EXERCISE MATERIALS:
Content starts
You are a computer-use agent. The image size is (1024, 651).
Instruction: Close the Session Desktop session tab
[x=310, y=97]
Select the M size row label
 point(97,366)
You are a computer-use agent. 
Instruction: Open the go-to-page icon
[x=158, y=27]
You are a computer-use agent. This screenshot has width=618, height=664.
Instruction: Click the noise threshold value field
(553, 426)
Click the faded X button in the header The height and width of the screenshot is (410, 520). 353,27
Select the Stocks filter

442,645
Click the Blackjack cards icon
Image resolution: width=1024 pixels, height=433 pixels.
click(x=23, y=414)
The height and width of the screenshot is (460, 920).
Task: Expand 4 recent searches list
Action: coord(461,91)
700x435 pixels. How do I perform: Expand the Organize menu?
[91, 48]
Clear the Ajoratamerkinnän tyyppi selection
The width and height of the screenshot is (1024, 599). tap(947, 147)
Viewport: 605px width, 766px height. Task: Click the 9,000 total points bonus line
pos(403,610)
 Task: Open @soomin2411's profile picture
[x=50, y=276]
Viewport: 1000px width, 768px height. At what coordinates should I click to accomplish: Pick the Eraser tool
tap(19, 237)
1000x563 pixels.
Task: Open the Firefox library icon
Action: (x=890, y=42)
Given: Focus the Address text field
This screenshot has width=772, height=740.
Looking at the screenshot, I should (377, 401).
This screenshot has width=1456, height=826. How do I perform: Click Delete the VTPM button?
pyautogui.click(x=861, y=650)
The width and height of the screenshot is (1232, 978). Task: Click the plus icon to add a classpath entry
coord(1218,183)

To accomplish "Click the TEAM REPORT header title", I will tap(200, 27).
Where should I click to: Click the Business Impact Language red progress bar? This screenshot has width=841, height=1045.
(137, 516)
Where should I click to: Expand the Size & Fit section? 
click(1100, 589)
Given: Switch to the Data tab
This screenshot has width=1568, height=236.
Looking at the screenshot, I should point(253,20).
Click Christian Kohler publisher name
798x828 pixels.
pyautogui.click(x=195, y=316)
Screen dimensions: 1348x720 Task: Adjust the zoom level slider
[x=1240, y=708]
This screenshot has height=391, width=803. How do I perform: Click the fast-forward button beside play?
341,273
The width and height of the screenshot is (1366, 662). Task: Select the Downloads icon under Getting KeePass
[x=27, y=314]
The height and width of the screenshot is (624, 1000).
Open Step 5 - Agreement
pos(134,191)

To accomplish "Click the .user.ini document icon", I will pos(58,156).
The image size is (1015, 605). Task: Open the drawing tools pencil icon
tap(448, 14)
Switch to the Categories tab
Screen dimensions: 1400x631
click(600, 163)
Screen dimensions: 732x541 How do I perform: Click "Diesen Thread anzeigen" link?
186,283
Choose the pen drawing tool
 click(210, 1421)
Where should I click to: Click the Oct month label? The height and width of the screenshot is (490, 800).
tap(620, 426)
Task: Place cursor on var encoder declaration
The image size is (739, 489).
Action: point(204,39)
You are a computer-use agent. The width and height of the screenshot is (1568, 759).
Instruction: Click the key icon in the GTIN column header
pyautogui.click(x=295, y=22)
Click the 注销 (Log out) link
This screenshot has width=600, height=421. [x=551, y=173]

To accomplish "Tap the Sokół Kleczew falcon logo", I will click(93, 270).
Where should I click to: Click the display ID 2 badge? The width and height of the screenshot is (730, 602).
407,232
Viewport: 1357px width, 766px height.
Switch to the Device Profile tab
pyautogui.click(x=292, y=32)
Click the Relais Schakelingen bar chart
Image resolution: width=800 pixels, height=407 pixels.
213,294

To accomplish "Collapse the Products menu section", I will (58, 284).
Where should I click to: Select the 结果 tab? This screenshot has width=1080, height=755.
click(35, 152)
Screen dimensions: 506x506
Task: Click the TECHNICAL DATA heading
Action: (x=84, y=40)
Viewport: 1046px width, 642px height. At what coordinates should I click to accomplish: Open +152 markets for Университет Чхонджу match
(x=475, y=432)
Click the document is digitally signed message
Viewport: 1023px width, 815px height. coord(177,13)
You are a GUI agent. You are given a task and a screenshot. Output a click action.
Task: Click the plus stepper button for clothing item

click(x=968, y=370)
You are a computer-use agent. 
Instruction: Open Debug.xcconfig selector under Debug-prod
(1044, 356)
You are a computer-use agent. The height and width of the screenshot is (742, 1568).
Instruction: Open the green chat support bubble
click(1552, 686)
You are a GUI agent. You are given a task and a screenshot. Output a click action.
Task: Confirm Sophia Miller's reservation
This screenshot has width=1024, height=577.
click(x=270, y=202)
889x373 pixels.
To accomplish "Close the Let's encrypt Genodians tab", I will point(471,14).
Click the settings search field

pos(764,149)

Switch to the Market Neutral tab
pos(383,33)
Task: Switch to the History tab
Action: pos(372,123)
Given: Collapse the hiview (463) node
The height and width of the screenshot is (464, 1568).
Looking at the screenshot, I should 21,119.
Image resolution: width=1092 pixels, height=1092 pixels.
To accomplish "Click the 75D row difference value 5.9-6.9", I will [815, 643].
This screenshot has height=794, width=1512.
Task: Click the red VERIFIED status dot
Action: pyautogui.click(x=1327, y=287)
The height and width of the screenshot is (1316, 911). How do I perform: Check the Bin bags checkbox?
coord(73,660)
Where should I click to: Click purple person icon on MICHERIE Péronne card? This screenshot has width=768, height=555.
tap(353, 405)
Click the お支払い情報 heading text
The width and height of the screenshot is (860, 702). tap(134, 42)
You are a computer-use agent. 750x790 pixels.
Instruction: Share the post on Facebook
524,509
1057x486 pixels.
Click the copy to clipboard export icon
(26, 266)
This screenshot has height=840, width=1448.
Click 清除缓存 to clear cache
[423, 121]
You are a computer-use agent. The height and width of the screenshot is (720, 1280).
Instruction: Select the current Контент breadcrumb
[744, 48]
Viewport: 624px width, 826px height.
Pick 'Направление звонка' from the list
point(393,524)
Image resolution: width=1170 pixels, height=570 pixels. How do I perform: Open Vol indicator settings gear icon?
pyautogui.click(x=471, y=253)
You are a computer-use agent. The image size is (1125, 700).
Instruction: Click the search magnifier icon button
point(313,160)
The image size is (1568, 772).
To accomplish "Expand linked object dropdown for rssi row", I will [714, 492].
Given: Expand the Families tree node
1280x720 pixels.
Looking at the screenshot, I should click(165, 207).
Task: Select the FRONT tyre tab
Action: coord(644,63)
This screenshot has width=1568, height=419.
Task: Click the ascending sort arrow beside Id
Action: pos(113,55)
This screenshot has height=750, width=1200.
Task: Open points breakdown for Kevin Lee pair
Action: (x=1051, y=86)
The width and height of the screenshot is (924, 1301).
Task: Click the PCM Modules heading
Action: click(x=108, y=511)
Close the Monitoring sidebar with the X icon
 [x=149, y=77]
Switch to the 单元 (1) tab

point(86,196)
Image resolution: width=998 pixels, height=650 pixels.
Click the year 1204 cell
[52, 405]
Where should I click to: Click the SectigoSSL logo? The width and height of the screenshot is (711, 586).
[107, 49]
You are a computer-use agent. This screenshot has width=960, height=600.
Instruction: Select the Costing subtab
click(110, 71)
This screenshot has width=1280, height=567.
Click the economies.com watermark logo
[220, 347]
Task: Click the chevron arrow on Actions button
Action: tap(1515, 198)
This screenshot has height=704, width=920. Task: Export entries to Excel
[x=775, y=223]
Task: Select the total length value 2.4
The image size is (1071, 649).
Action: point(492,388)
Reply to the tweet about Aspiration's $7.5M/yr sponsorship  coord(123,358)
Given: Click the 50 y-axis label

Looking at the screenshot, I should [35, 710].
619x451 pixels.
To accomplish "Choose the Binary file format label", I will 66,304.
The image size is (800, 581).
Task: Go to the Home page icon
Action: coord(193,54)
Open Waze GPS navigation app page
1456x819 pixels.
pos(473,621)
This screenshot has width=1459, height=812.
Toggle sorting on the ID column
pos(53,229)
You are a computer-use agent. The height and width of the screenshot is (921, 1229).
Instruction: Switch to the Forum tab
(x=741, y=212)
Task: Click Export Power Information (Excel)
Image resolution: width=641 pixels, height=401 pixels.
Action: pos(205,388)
Content ends
Exactly as they appear, print the lines from the one holding "Switch to the 单元 (1) tab" through the final line of the entries, and no others.

SOLUTION TO THIS EXERCISE:
Switch to the 单元 (1) tab

point(86,196)
Image resolution: width=998 pixels, height=650 pixels.
Click the year 1204 cell
[52, 405]
Where should I click to: Click the SectigoSSL logo? The width and height of the screenshot is (711, 586).
[107, 49]
You are a computer-use agent. This screenshot has width=960, height=600.
Instruction: Select the Costing subtab
click(110, 71)
This screenshot has width=1280, height=567.
Click the economies.com watermark logo
[220, 347]
Task: Click the chevron arrow on Actions button
Action: tap(1515, 198)
This screenshot has height=704, width=920. Task: Export entries to Excel
[x=775, y=223]
Task: Select the total length value 2.4
The image size is (1071, 649).
Action: point(492,388)
Reply to the tweet about Aspiration's $7.5M/yr sponsorship  coord(123,358)
Given: Click the 50 y-axis label

Looking at the screenshot, I should [35, 710].
619x451 pixels.
To accomplish "Choose the Binary file format label", I will 66,304.
The image size is (800, 581).
Task: Go to the Home page icon
Action: coord(193,54)
Open Waze GPS navigation app page
1456x819 pixels.
pos(473,621)
This screenshot has width=1459, height=812.
Toggle sorting on the ID column
pos(53,229)
You are a computer-use agent. The height and width of the screenshot is (921, 1229).
Instruction: Switch to the Forum tab
(x=741, y=212)
Task: Click Export Power Information (Excel)
Image resolution: width=641 pixels, height=401 pixels.
Action: pos(205,388)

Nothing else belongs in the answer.